By Jack Hartings, Chairman of ICBA

Never stop striving for excellence. That thought comes to my mind when I think of top-performing community banks. Excellence is built into what community banks do every day. They do this by never settling for the status quo or thinking that what worked last year will work this year. They are constantly trying to do better and ensure excellence by demanding it in everything they do. Because of this, our institutions constantly monitor and measure their performance.

As community bankers, however, we don’t stop at the numbers. Hard, empirical performance measures—such as return on average assets, return on average equity and efficiency ratios—are only the beginning when it comes to any community bank’s success. While we are for-profit businesses balancing the needs of our customers, shareholders and employees, we also have a direct stake in the success of our customers and communities, which depend on us every day.

For these reasons, many other critical but less quantifiable pieces are part of the puzzle of success and excellence for community banks. Those factors involve intangibles like how well we maintain high staff involvement and morale, sustain superior customer service, as well as support the economic well-being of our customers and communities. Our institutions constantly balance these different priorities and always strive to find ways to do better.

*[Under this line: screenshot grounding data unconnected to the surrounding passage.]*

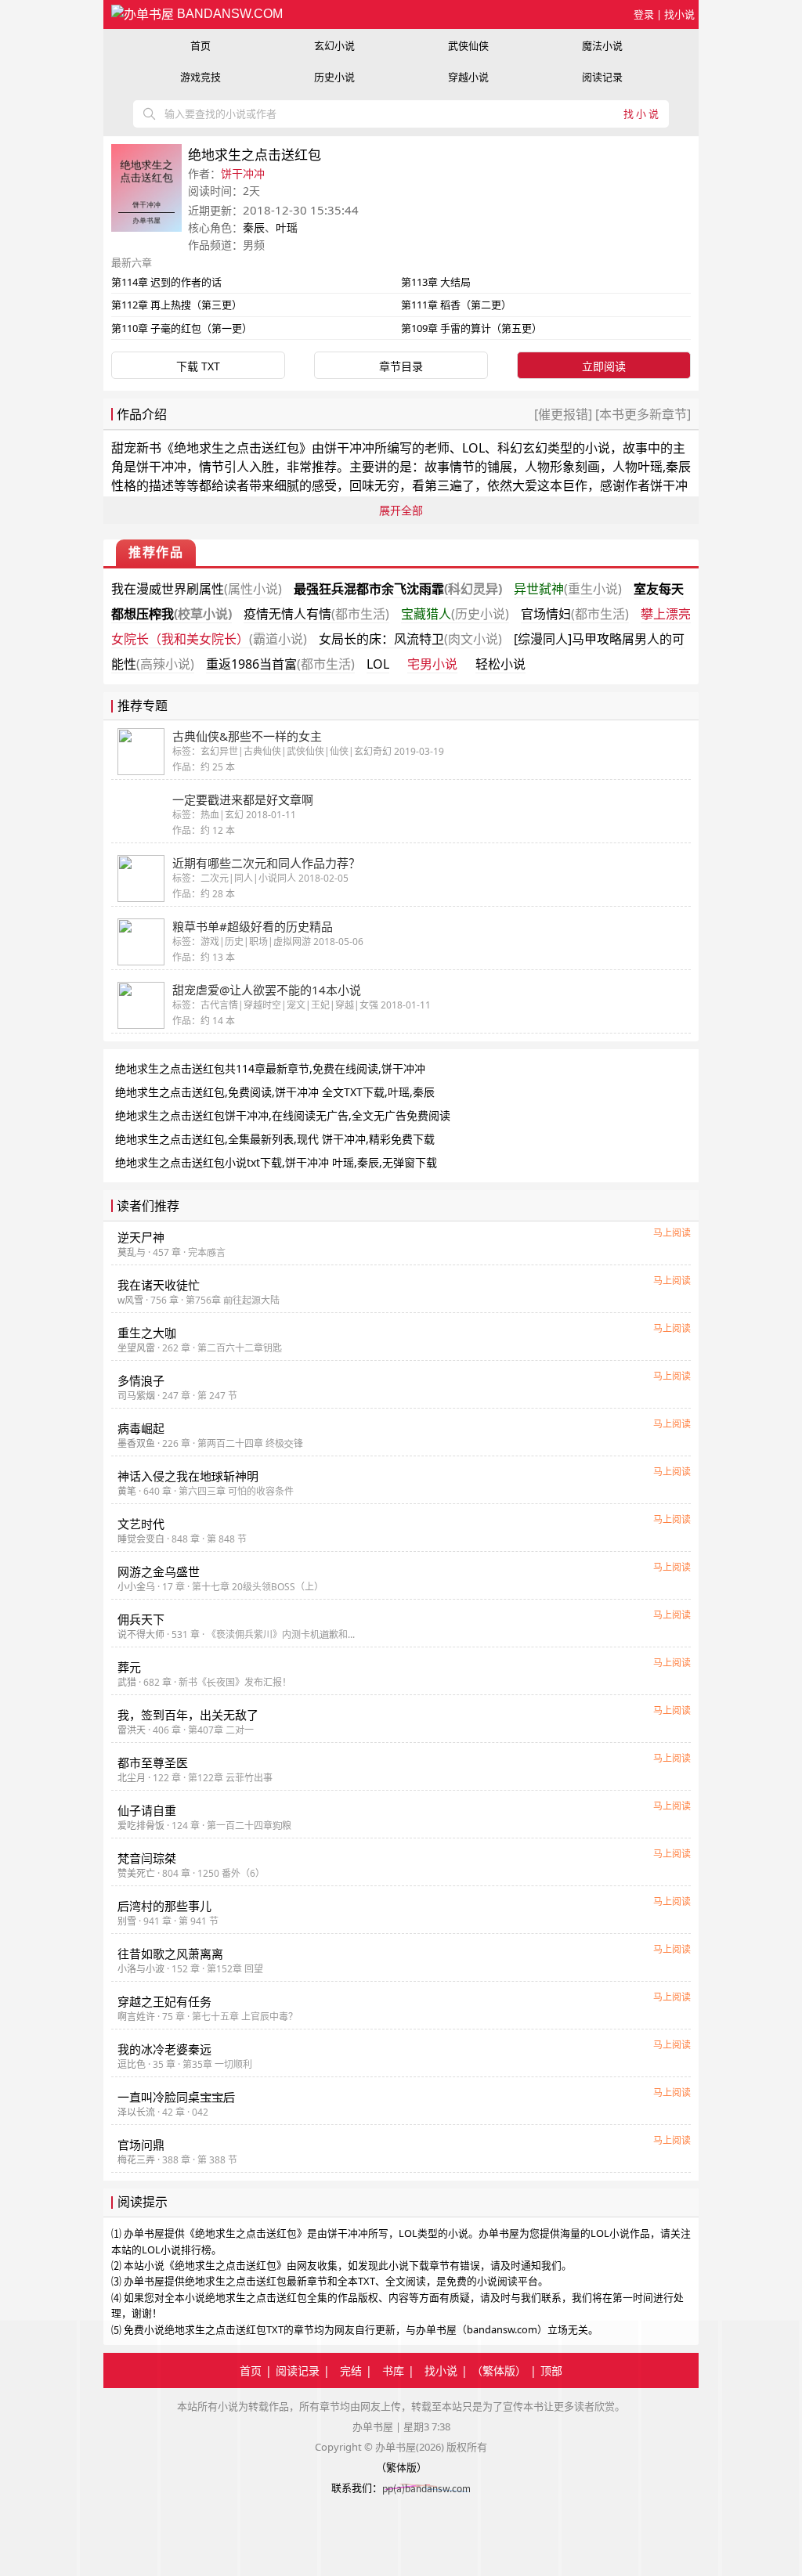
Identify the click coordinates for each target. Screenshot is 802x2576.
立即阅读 (604, 366)
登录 (644, 14)
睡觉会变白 (140, 1539)
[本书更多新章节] (641, 414)
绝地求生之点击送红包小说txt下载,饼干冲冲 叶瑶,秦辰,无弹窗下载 (276, 1162)
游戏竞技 (200, 77)
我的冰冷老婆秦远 (164, 2049)
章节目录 (401, 366)
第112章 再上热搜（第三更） (176, 305)
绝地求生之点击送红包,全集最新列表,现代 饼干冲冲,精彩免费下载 (275, 1138)
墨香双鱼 (136, 1443)
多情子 (140, 1380)
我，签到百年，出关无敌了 (187, 1715)
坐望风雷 (136, 1348)
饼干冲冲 (243, 173)
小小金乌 (136, 1586)
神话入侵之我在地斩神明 (187, 1476)
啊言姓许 (136, 2016)
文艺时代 (140, 1524)
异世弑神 (568, 588)
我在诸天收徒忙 (158, 1285)
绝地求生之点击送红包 (236, 447)
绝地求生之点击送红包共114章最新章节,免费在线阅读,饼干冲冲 (270, 1068)
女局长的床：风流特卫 (410, 639)
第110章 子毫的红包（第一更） (181, 328)
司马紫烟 (136, 1395)
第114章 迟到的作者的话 (166, 282)
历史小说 (334, 77)
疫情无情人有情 (316, 613)
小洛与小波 (140, 1968)
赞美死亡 (136, 1873)
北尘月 (131, 1777)
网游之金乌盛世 (158, 1571)
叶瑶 (287, 227)
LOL (378, 664)
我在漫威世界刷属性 (196, 588)
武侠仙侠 (468, 45)
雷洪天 (131, 1730)
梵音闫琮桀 (146, 1858)
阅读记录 (602, 77)
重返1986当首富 (280, 664)
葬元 (129, 1667)
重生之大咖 (146, 1332)
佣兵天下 (140, 1619)
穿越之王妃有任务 (164, 2001)
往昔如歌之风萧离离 (170, 1953)
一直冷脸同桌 (176, 2097)
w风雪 (130, 1300)
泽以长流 (136, 2112)
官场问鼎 (140, 2144)
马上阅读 (672, 1232)
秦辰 (254, 227)
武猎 (126, 1682)
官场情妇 (575, 613)
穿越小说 (468, 77)
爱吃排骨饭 (140, 1825)
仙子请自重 (146, 1810)
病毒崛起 (140, 1428)
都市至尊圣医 (152, 1762)
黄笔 (126, 1491)
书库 (393, 2370)
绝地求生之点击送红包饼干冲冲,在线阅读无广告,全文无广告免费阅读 (282, 1115)
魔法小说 (602, 45)
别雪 (126, 1921)
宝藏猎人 (455, 613)
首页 (200, 45)
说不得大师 (140, 1634)
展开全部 (401, 510)
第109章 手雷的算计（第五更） (471, 328)
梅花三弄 (136, 2160)
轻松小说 (500, 664)
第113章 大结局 (436, 282)
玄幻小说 (334, 45)
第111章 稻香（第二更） (456, 305)
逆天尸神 (140, 1237)
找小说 (679, 14)
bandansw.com (228, 13)
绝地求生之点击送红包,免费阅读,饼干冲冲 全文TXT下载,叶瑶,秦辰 (275, 1091)
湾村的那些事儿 (164, 1906)
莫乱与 (131, 1252)
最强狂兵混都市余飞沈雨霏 (398, 588)
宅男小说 (432, 664)
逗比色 (131, 2064)
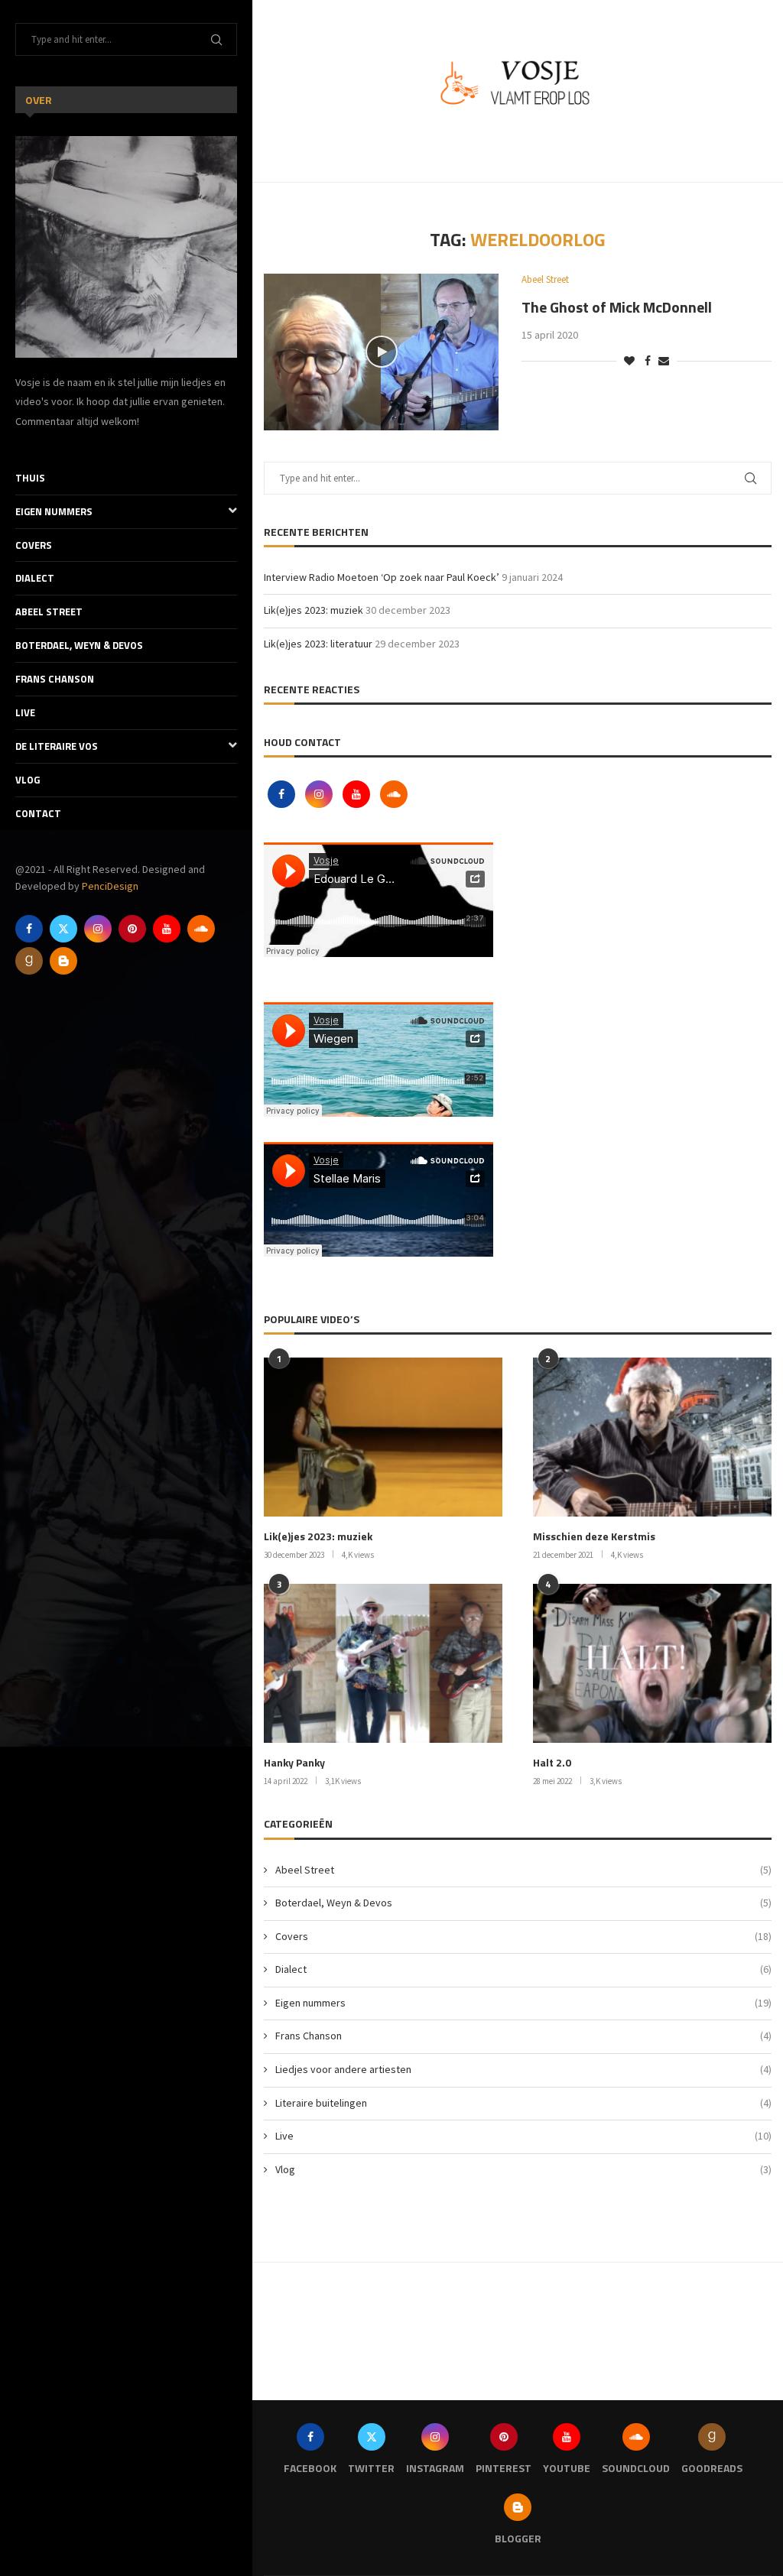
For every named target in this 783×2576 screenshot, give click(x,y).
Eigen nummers (54, 511)
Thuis (30, 477)
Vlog (27, 779)
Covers (33, 545)
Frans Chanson (54, 678)
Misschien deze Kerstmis (594, 1536)
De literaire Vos (56, 746)
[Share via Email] (663, 361)
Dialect (34, 578)
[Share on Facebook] (648, 361)
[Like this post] (629, 361)
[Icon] (382, 352)
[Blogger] (63, 961)
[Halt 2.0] (652, 1663)
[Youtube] (166, 928)
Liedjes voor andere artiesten (523, 2069)
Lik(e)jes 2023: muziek (313, 610)
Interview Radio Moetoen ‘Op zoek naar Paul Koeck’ (381, 577)
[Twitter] (63, 928)
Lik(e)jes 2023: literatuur (318, 643)
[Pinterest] (132, 928)
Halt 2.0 (552, 1762)
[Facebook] (29, 928)
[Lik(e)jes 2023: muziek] (383, 1437)
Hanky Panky (294, 1762)
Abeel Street (49, 611)
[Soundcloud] (201, 928)
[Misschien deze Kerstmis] (652, 1437)
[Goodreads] (29, 961)
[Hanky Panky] (383, 1663)
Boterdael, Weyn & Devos (79, 645)
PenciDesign (110, 886)
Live (25, 712)
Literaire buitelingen (523, 2103)
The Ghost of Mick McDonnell (616, 307)
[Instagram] (98, 928)
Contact (38, 813)
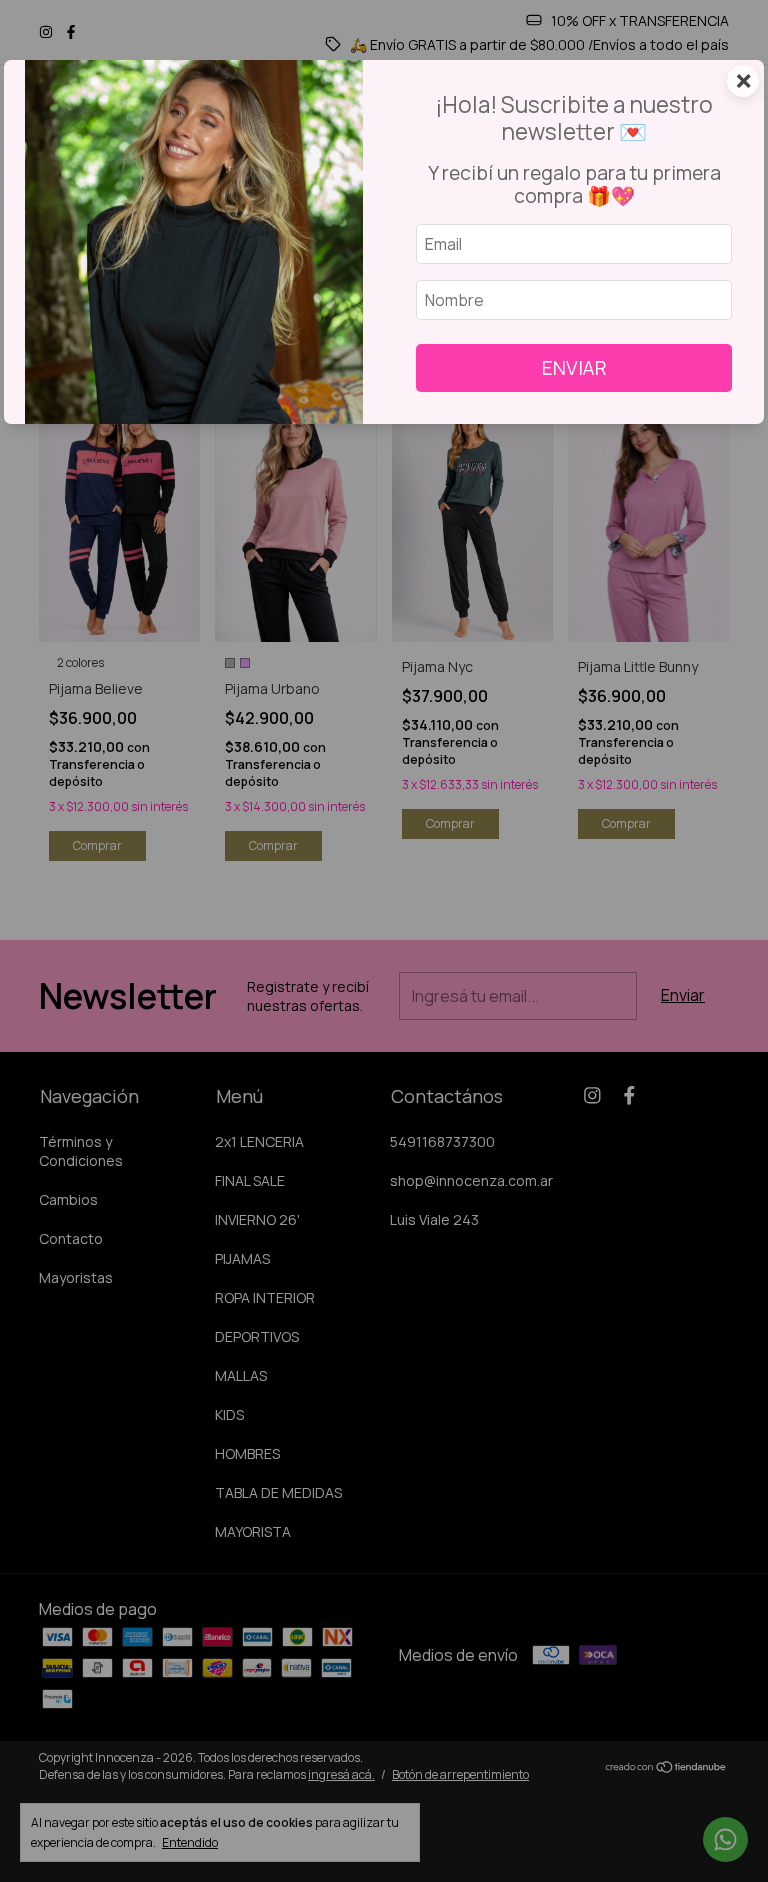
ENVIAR (574, 368)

Take for instance my community bank, The Peoples Bank Co. in Coldwater, Ohio. To maintain a highly efficient bank, we make sure that all members of our staff are involved in continually improving our institution. This means every process and position is constantly evaluated to see if there’s a way we can do things better. Can we make an individual employee’s role more productive? Is there a way to make a task more efficient, secure or constructive? As community bankers, we all routinely ask ourselves these questions every day. And from my experience, community banks that consistently achieve their goals engrain such a culture of rigorous excellence at all levels of their management and staff.

While there is no silver bullet for making a community bank more efficient, there are also more than 1,000 ways for a community bank to be successful—and to define success on its own terms.
About a quarter of all counties in the United States are served only by a single community bank and no other financial institution. The numbers to profitably support a quick-buck, transaction-driven big bank don’t add up in those counties—that’s why the megabanks aren’t there. But that’s where community banks step up and make a difference by operating balanced, efficient, resourceful and conscientious financial institutions that serve a wide range of needs. Our community banks operate for the long haul and the best interests of all the people we serve. Of course, that’s what makes community banks and community bankers ambassadors of financial excellence.

Enjoy reading about this year’s top-performing member community banks in this month’s issue of Independent Banker, starting on page 20. But remember that every community bank, whether it appears on this year’s lists or not, is inherently a best-performing bank for its community. At its heart, that is what our great, marvelously diverse industry is truly about.

Jack Hartings is president and CEO of The Peoples Bank Co. in Coldwater, Ohio.